Mackenzie Valley Pipeline Inquiry: (1974–7) Investigation commissioned by the Canadian federal government and headed by Justice Thomas Berger to study the social, economic, and environmental impact of a proposed gas pipeline and energy corridor from the western Arctic to Alberta and further south. The commission recommended that the pipeline be put on hold for 10 years to allow time for Indigenous concerns to be considered. By the time the moratorium ended, Indigenous people were more willing to move forward with the project as long as they could share in the revenues generated.

Meech Lake Accord: (1987) An agreement between Prime Minister Mulroney and the provincial premiers to recognize Quebec as a distinct society with special status, to be ratified in each province within three years. It was moved forward during a period in which special status for Indigenous communities had been considered but rejected. Elijah Harper blocked its passage on procedural grounds in 1990 and it failed to take effect.

mercury poisoning: Mercury is a metal that is toxic to humans. While mercury can enter the body through touch or through inhaling it, it most often enters through ingesting fish or seafood that has absorbed too much mercury from the environment or environmental poisoning of the environment due to mining, hydroelectric dam floods, and other industrial processes. Once mercury is present in a watershed, biomagnification occurs where larger fish contain higher concentrations of mercury in their system both from environmental exposure and cumulatively eating smaller fish. Apex predator fish have the highest mercury concentrations in this scenario. Mercury poisoning causes pain and numbness of the body, poor coordination, tremors, blurry vision or blindness, memory loss, and seizures. In unborn children it can also cause brain damage.

Penner Report: (1983) Report of the Special Parliamentary Committee on Indian Self-Government, headed by Liberal MP Keith Penner, that recommended a distinct form of Indigenous self-government different from those of municipalities or legislated through the Indian Act. A major result would be the reinforcement of Aboriginal rights.

Pictou Landing Band Council and Maurina Beadle v. Canada: (2013) This suit was a test of Jordan’s Principle when the Manager for Social Programs at Aboriginal Affiars and Northern Development Canada refused to cover the expenses for the home care of a teen with multiple disabilities. The court ruled for the plaintiff, determining that the Manager had failed to apply Jordan’s Principle to the request.

Royal Commission on Aboriginal Peoples: (RCAP, 1991–6) Commission set up in the wake of the Kanesatake standoff and chaired by Georges Erasmus, a former National Chief of the Assembly of First Nations, and René Dussault, a judge of the Quebec Appeals Court. Its final five-volume report included 440 specific recommendations that would, if enacted, involve a fundamental reorganization of the country’s social and political institutions in relation to Indigenous Peoples.

self-government: Government controlled and directed by the inhabitants of a region rather than by an outside authority.

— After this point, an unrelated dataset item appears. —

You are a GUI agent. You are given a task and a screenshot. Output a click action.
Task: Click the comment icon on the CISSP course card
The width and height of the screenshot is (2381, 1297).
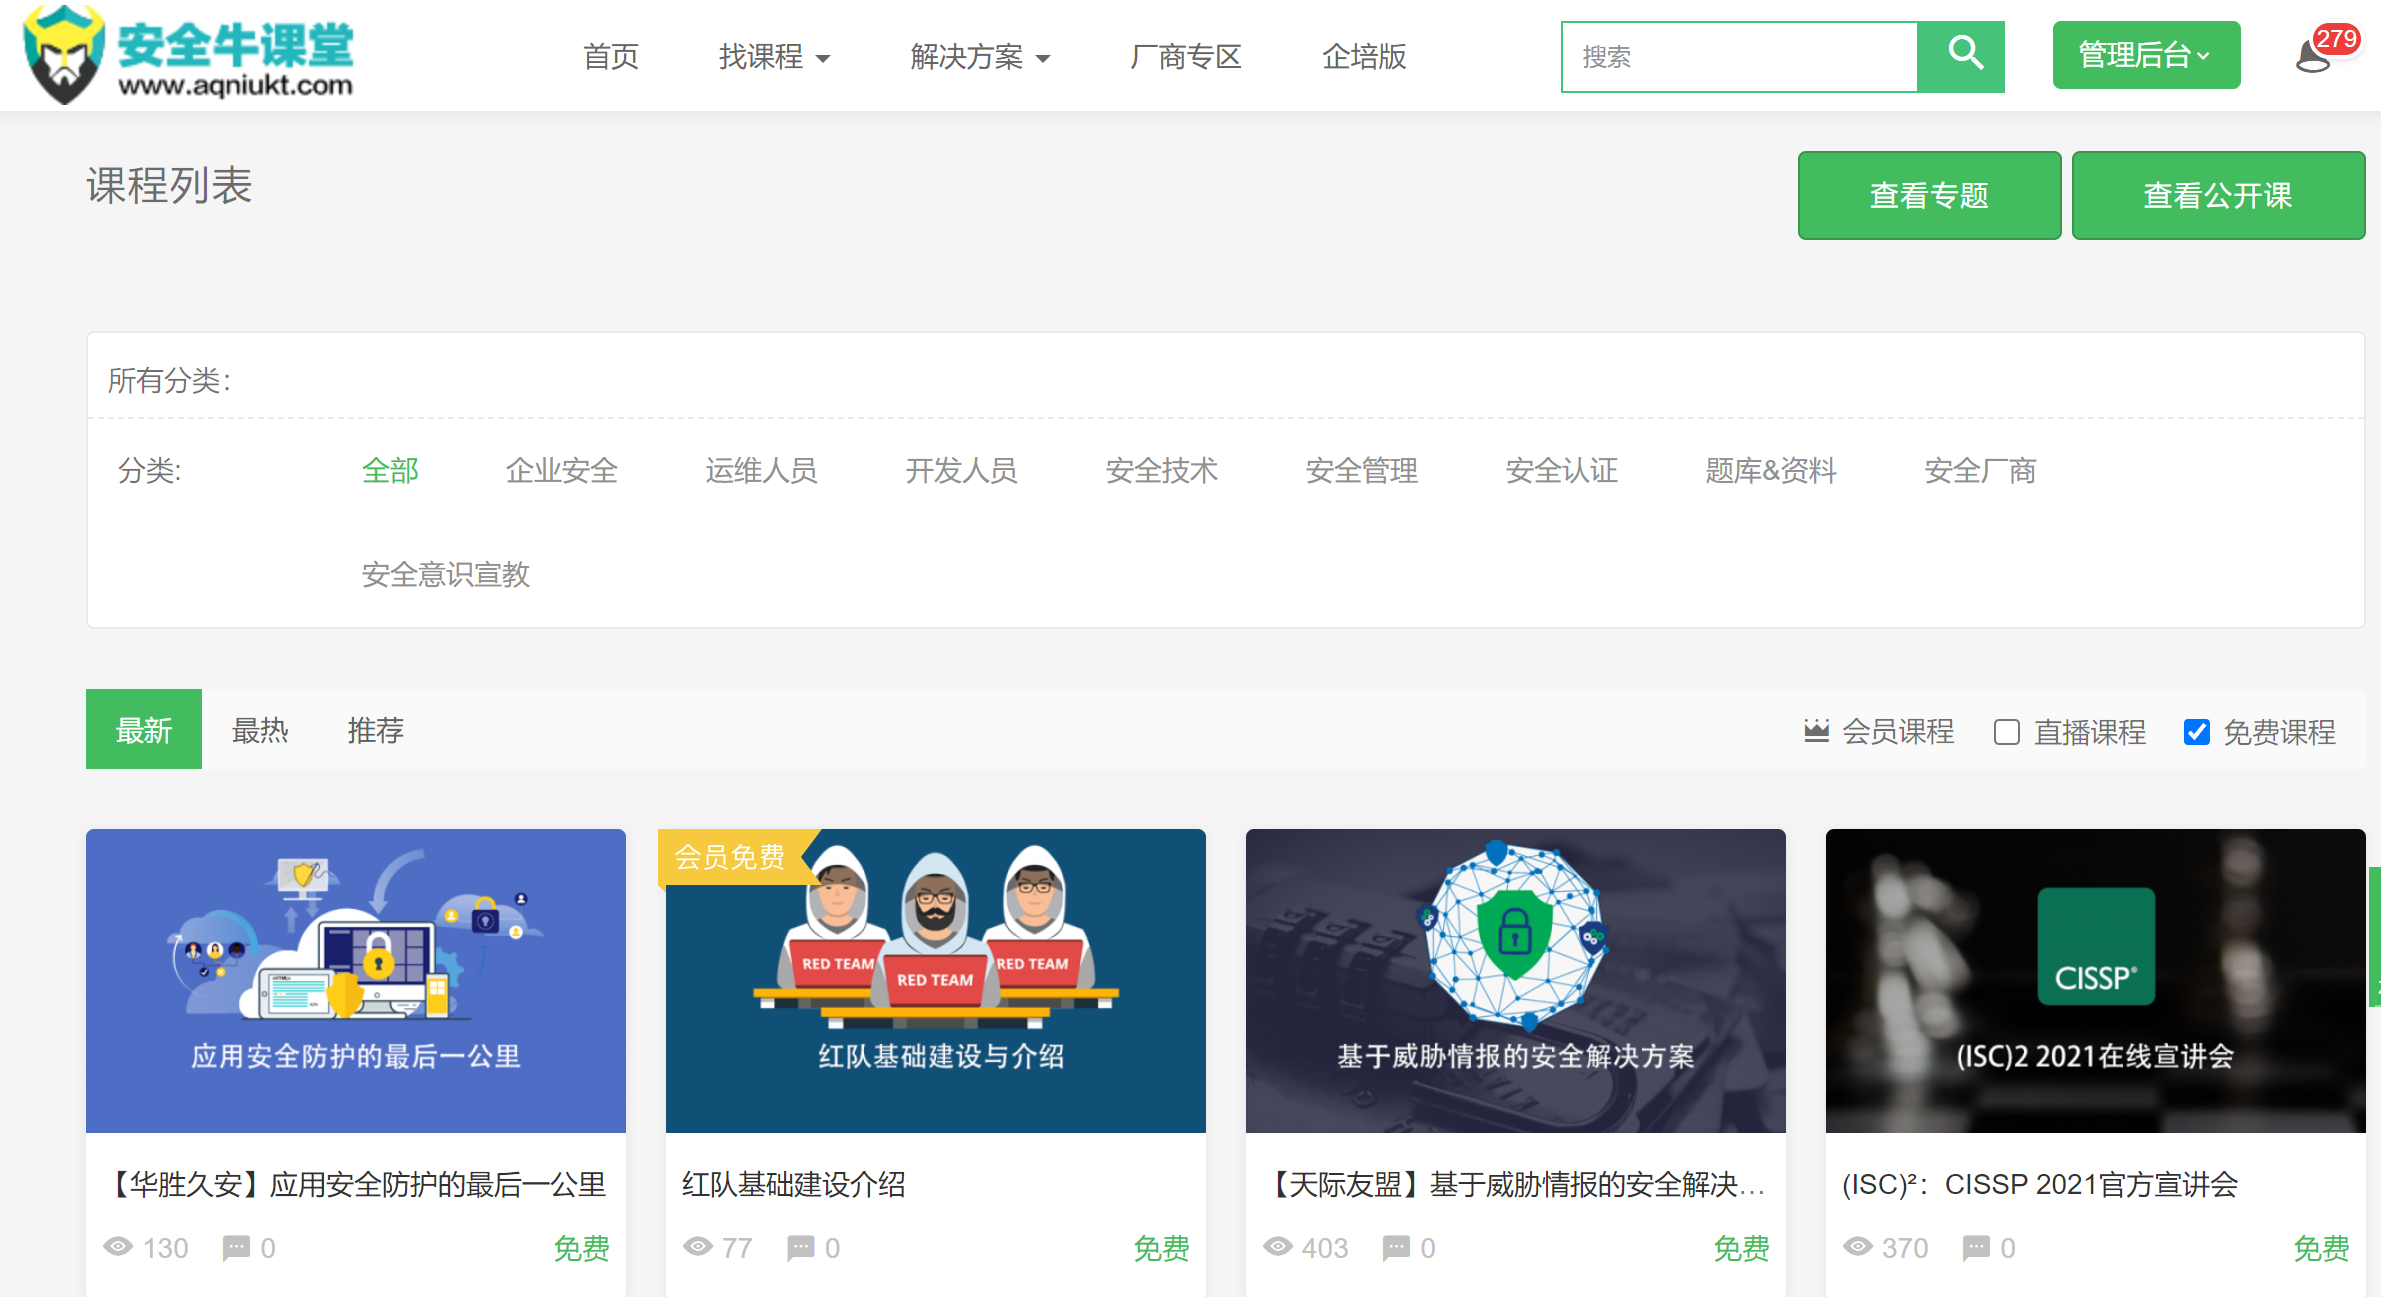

specific claims: Claims concerning outstanding legal obligations on the part of the government, such as non-fulfillment of a treaty, breach of an obligation under the Indian Act, or improper actions in connection with the acquisition or disposition of land by government employees or agents.

United Nations Declaration on the Rights of Indigenous Peoples: (UNDRIP) Developed through 25 years of consultation and deliberation, UNDRIP is an international instrument consisting of 46 articles overwhelmingly approved by the United Nations in 2007 to define rights that constitute the “minimum standards for the survival, dignity and well-being of the Indigenous Peoples of the world.” On 21 June 2021, The United Nations Declaration on the Rights of Indigenous Peoples Act, which affirmed UNDRIP as a universal international human rights instrument with application in Canadian law, received Royal Assent and came into force.